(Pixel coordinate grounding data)
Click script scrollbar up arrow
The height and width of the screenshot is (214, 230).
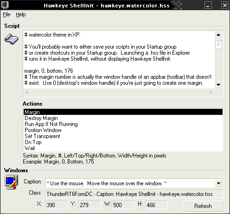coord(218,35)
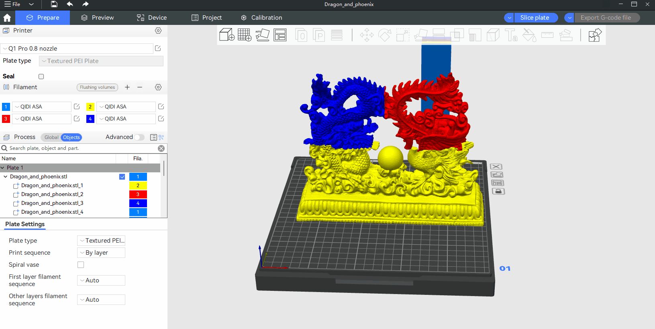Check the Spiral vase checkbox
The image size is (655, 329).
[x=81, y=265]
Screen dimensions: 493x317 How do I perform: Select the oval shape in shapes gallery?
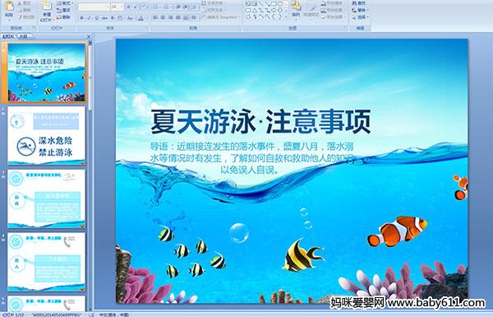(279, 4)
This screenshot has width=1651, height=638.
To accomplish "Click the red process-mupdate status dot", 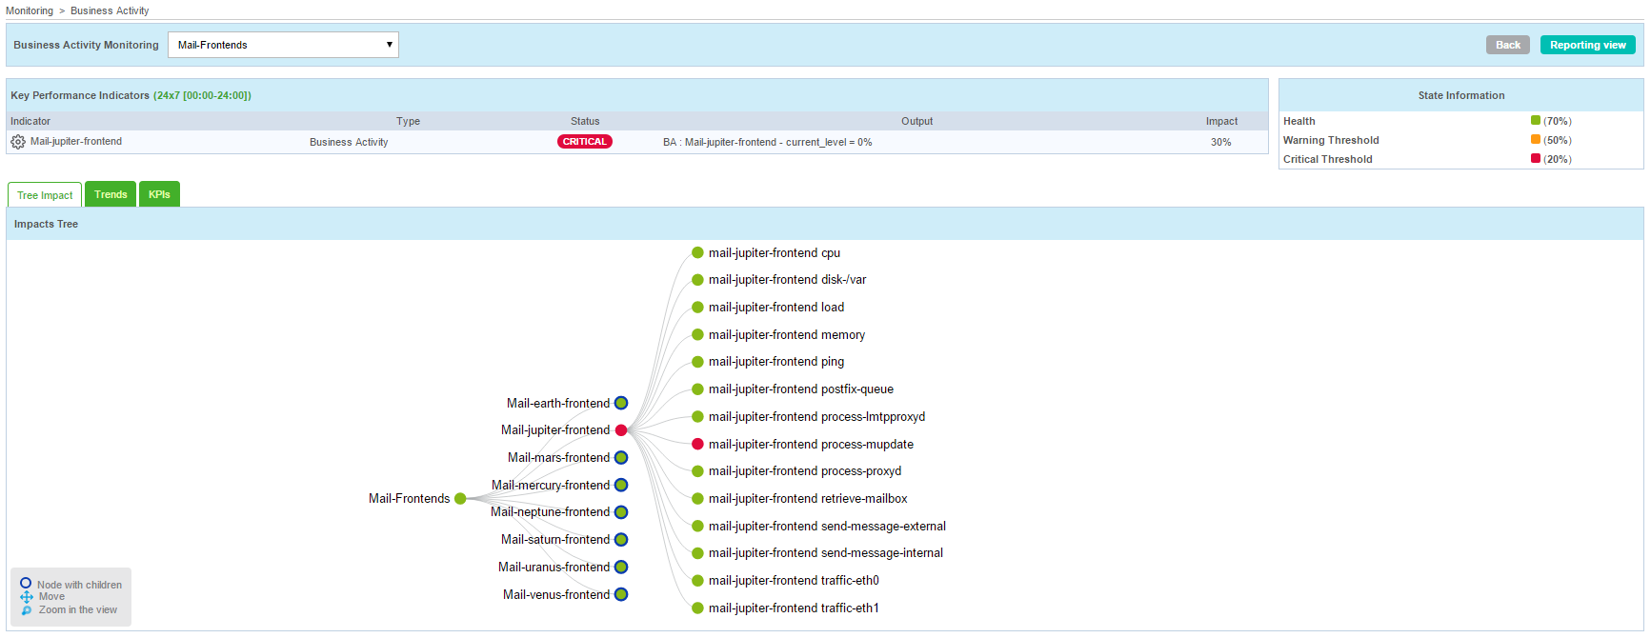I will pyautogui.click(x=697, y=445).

---

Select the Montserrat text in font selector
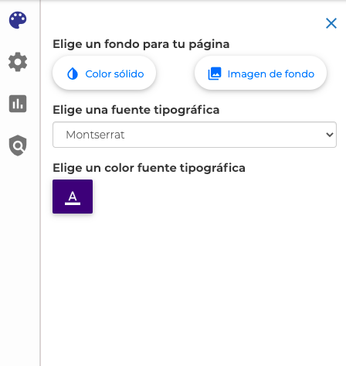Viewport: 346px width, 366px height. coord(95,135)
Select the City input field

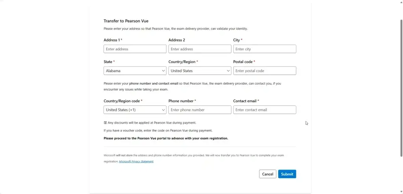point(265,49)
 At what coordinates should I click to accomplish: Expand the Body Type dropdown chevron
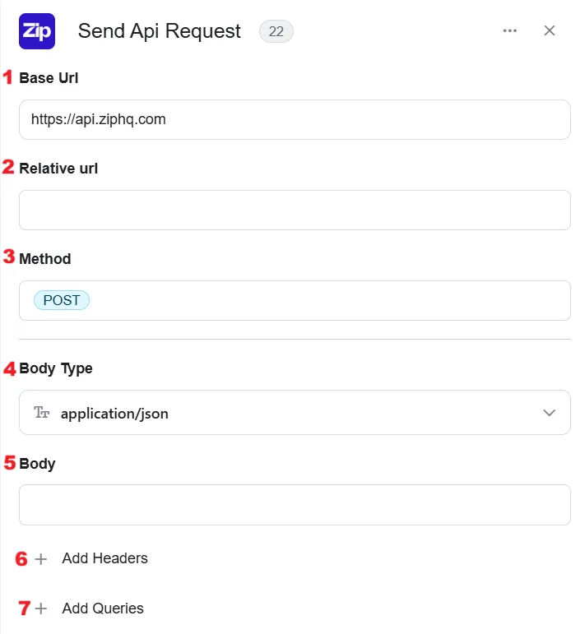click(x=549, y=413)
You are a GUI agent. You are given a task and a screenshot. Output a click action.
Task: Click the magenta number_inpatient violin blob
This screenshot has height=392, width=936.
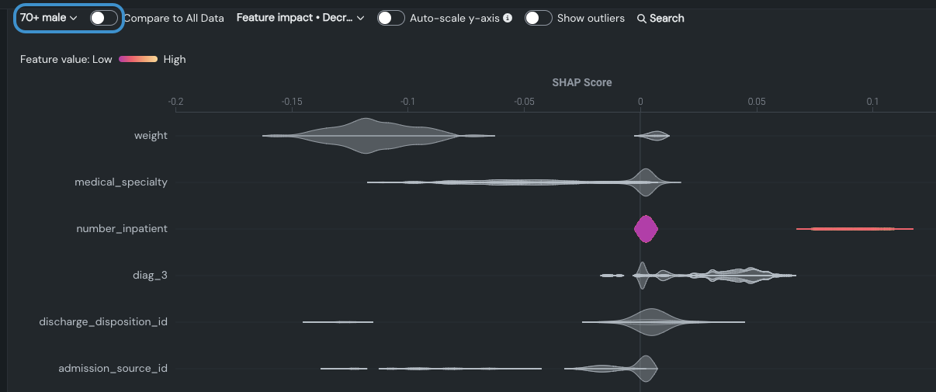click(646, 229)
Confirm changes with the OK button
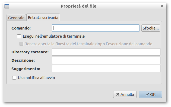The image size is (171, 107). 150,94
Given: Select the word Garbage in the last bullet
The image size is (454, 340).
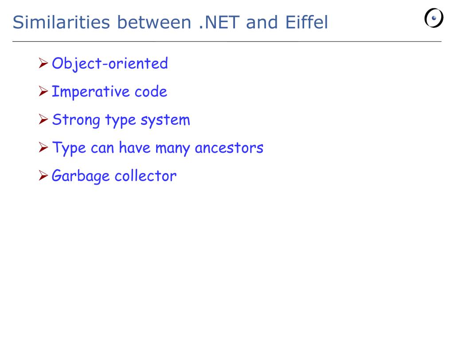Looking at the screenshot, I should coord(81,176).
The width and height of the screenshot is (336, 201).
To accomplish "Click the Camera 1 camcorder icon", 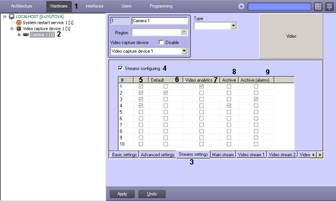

_WHAT TO WORK ON_
Print exactly, with no pictures, the lines above from the one that holds "Select the Montserrat text in font selector" through the one that holds "Given: Select the", both of them included.

_SOLUTION TO THIS PROBLEM_
Select the Montserrat text in font selector
Viewport: 346px width, 366px height. coord(95,135)
Select the City input field

point(265,49)
 At what coordinates should I click to accomplish: Expand the Body Type dropdown chevron
click(x=549, y=413)
You are a GUI agent. You are given a task and a screenshot. Output a click action.
Task: Click the magenta number_inpatient violin blob
This screenshot has height=392, width=936.
click(646, 229)
Confirm changes with the OK button
The image size is (171, 107). 150,94
Given: Select the word Garbage in the last bullet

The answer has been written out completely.